» **Exercise requirements**
- a) According to the mailing list post, which version of LAM produces the error messages?
- b) Please reproduce the section of the mailing list post that opens with the words containing "Rank (0, MPI_COMM_WORLD): - MPI_Recv()" and closes with "MPI_COMM_WORLD): - MPI_Allreduce()".

» **Selected text**
==================================================

LAM/MPI logo

LAM/MPI General User's Mailing List Archives

  |   Home   |   Download   |   Documentation   |   FAQ   |   all just in this list

From: Angel Tsankov (fn42551_at_[hidden])
Date: 2006-01-31 02:41:13


Hallo,

>From time to time I get these messages on stderr from LAM 7.1.1
running on a cluster of 4x dual G4 PowerPCs:

-----------------------------------------------------------------------------

One of the processes started by mpirun has exited with a nonzero exit

code. This typically indicates that the process finished in error.

If your process did not finish in error, be sure to include a "return

0" or "exit(0)" in your C code before exiting the application.

PID 26972 failed on node n2 (<IP address omitted>) due to signal 4.

-----------------------------------------------------------------------------

-----------------------------------------------------------------------------

One of the processes started by mpirun has exited with a nonzero exit

code. This typically indicates that the process finished in error.

If your process did not finish in error, be sure to include a "return

0" or "exit(0)" in your C code before exiting the application.

PID 26974 failed on node n2 (<IP address omitted>) due to signal 4.

-----------------------------------------------------------------------------

I also get this on stdout:

MPI_Recv: process in local group is dead (rank 0, comm 3)

Rank (0, MPI_COMM_WORLD): Call stack within LAM:

Rank (0, MPI_COMM_WORLD): - MPI_Recv()

Rank (0, MPI_COMM_WORLD): - MPI_Gatherv()

Rank (0, MPI_COMM_WORLD): - MPI_Allgather()

Rank (0, MPI_COMM_WORLD): - MPI_Allreduce()

Rank (0, MPI_COMM_WORLD): - main()

MPI_Wait: process in local group is dead (rank 3, MPI_COMM_WORLD)

MPI_Recv: process in local group is dead (rank 3, comm 3)

Rank (6, MPI_COMM_WORLD): Call stack within LAM:

Rank (6, MPI_COMM_WORLD): - MPI_Recv()

Rank (6, MPI_COMM_WORLD): - MPI_Bcast()

==================================================

» **Records**

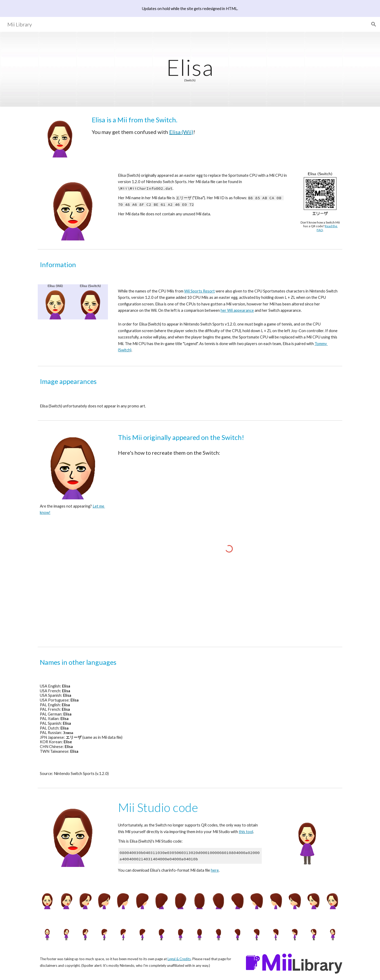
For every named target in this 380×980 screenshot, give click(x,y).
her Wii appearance (237, 310)
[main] (190, 69)
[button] (374, 24)
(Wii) (187, 132)
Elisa (175, 132)
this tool (246, 832)
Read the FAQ (327, 228)
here (215, 870)
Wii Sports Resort (200, 291)
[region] (190, 8)
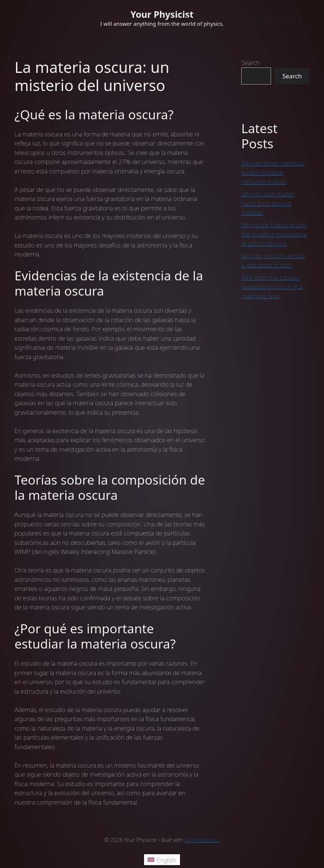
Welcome (196, 18)
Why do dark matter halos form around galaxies (268, 203)
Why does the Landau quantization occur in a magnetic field (272, 287)
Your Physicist (162, 14)
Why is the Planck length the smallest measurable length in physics (274, 234)
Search (250, 62)
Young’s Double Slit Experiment (262, 18)
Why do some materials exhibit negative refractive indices (273, 172)
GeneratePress (202, 840)
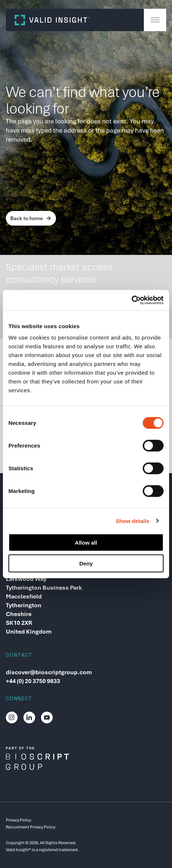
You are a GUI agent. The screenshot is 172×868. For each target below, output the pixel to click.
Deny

==================================================

» **Answer set**
- a) LAM 7.1.1

- b)
Rank (0, MPI_COMM_WORLD): - MPI_Recv()

Rank (0, MPI_COMM_WORLD): - MPI_Gatherv()

Rank (0, MPI_COMM_WORLD): - MPI_Allgather()

Rank (0, MPI_COMM_WORLD): - MPI_Allreduce()